High court decision may aid criminal defamation case

  • An attorney accused of defaming a candidate for lieutenant governor in a political campaign finds state law precedent to challenge antiquated criminal law.

Garfield Ivey’s appeal from a conviction for criminal defamation in Alabama may be aided by a recent state supreme court decision, according to his attorney.

Barry Ragsdale, Ivey’s attorney and law partner, said that the judicial canon struck down in Butler v. Alabama Judicial Inquiry Commission contains the same flaw as the statute under which his client was convicted: it narrowly confined permissible speech in a political campaign.

“Similar (to the Butler case’s holding), Alabama’s criminal defamation statute is facially unconstitutional because it does not contain a requirement of ‘actual malice’ and is not, therefore, narrowly tailored to serve the state’s interest in protecting against criminally defamatory statements,” Ragsdale said in a supplemental brief filed with the Alabama Supreme Court on May 31.

Ivey, an Alabama trial lawyer, was convicted in June 2000 for repeating the claims of a former prostitute that Lt. Gov. Steve Windom had used her services.

In mid-May, the state’s highest court ruled in Butler that a canon of Alabama judicial ethics was an unconstitutional restriction on speech.
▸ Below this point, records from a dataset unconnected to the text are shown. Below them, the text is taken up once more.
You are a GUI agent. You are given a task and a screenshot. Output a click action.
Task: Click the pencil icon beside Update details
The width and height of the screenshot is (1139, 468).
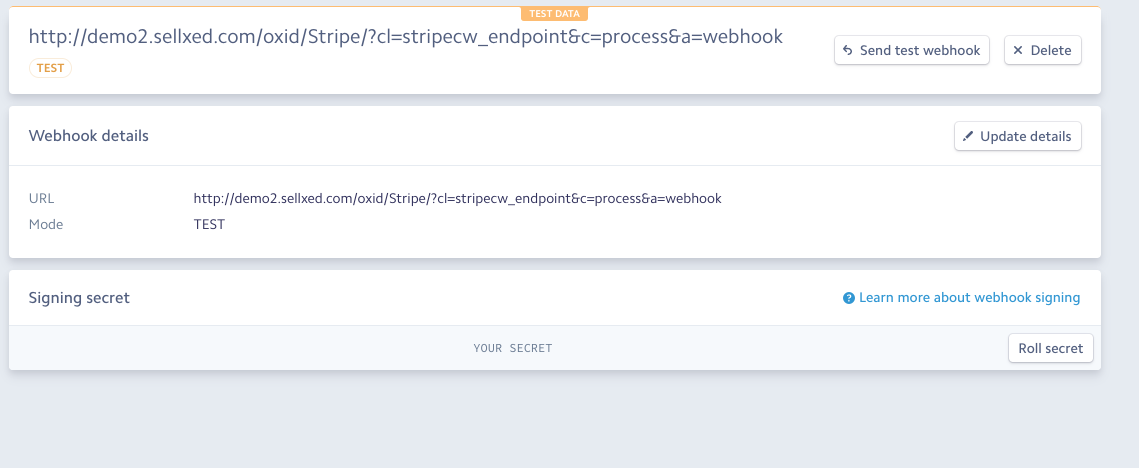[x=968, y=136]
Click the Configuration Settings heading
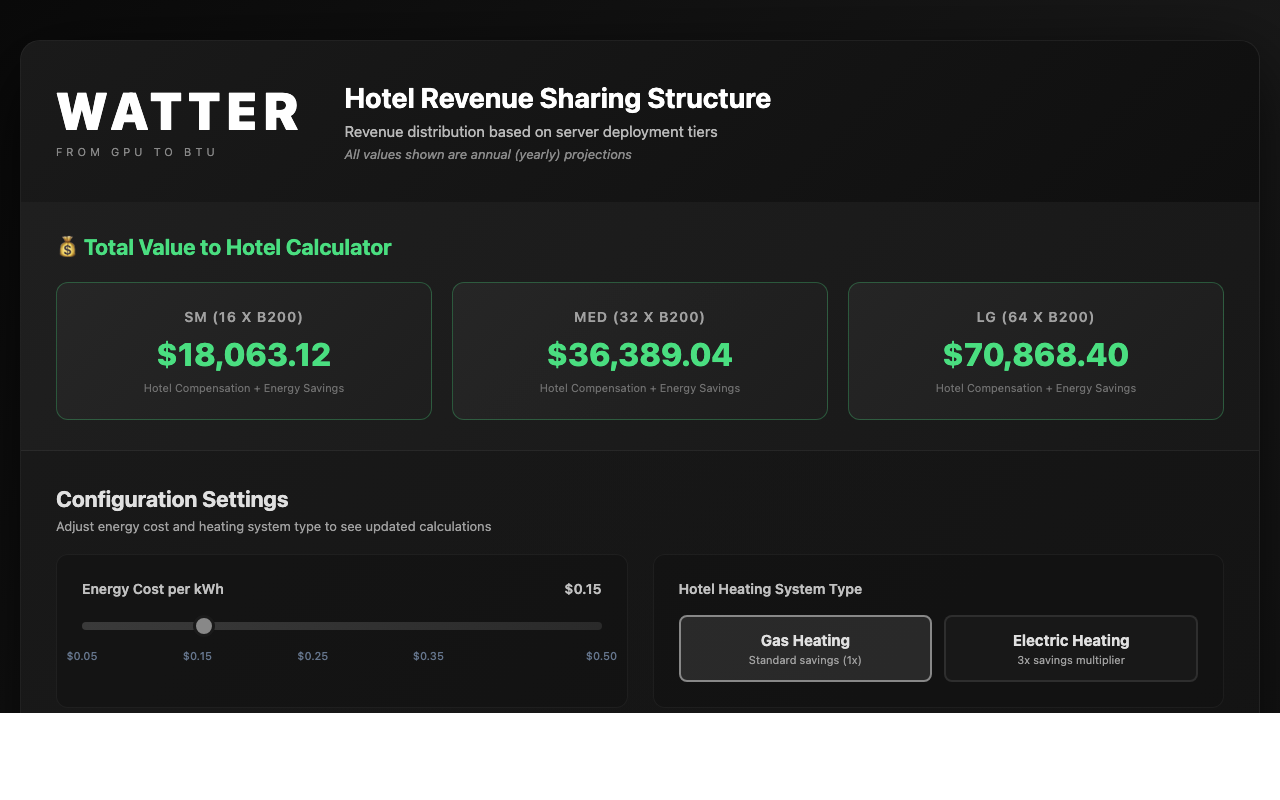 pos(172,499)
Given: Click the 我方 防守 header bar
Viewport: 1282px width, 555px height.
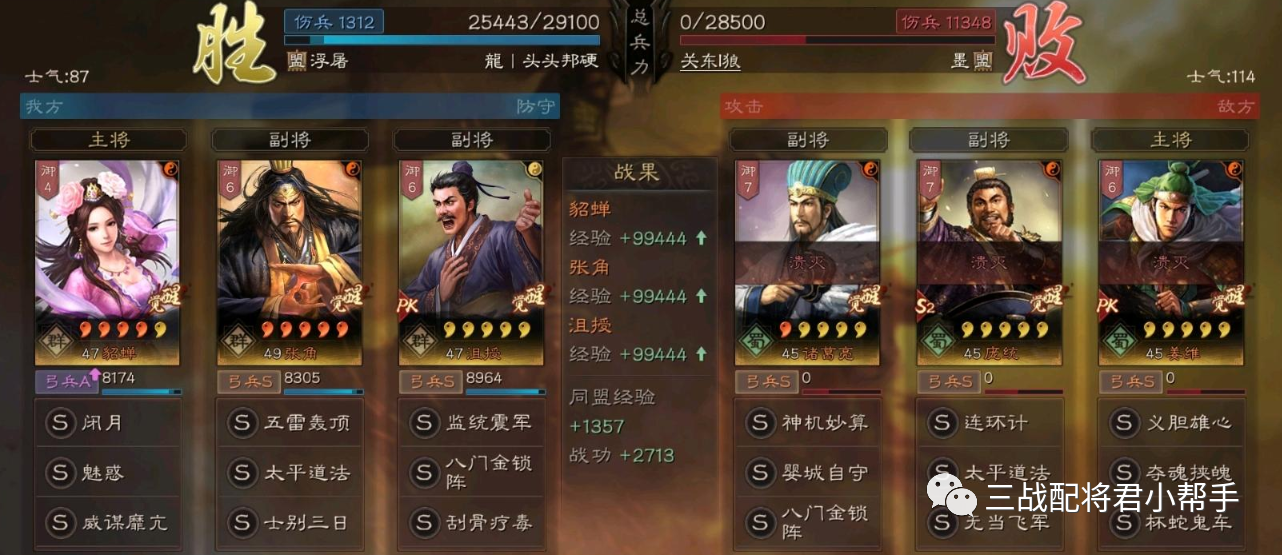Looking at the screenshot, I should pos(290,106).
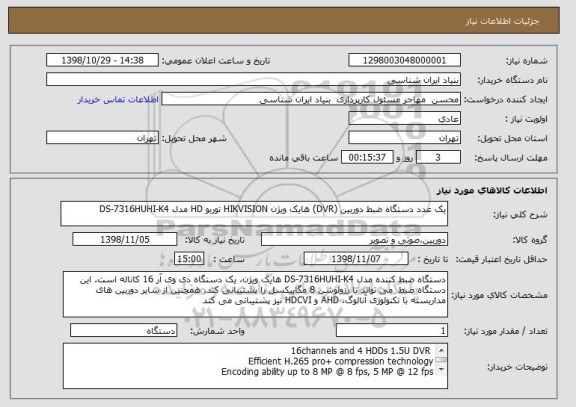The image size is (576, 407).
Task: Select the remaining days field showing 3
Action: [438, 157]
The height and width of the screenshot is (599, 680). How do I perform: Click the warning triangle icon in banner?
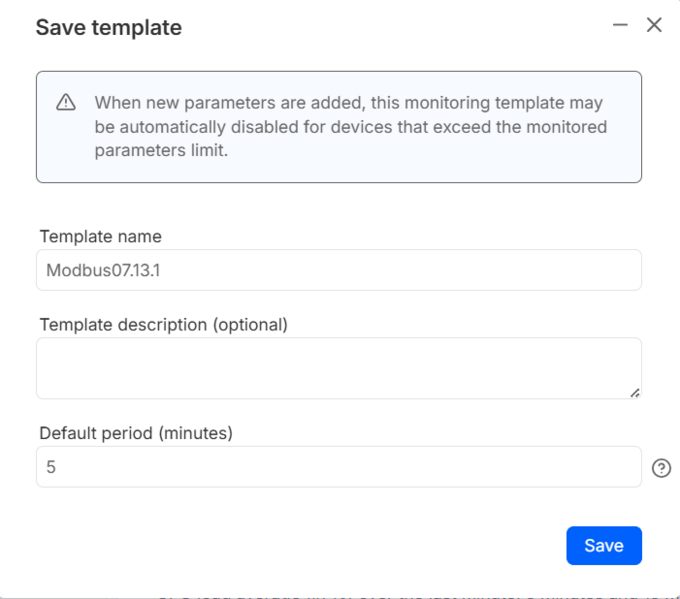(66, 102)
In his campaign for the Republican candidate for Chief Justice of the Alabama Supreme Court, Associate Justice Harold See commented on the drug offense sentencing record of his opponent, Roy Moore. After a complaint was filed with the Alabama Judicial Inquiry Commission, See was disqualified from his court duties. He responded by seeking an injunction in federal court, challenging the constitutionality of the canons he was charged with violating.
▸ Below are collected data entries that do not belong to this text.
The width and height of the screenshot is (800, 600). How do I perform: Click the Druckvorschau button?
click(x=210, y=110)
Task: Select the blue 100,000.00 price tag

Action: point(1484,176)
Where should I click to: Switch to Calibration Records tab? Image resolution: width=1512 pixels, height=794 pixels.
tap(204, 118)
See won the injunction, and the Commission appealed. The U.S. Court of Appeals in Atlanta (11th Circuit) then certified questions to the Alabama Supreme Court about the applicability of the canons.

The Supreme Court called one canon on campaign communications overbroad because it was not narrowly tailored to protect the integrity of the judiciary. The court held that the canon does not “provide the necessary breathing space” to survive First Amendment scrutiny.

“It is essential that judicial candidates have ‘the unfettered opportunity to make their views known,’ so that voters may intelligently evaluate the candidates’ positions on issues of vital public importance,” the court said in its ruling.

Ragsdale filed a special motion with the Alabama Supreme Court the day after the case was handed down which signifies his plan to rely on the case as authority.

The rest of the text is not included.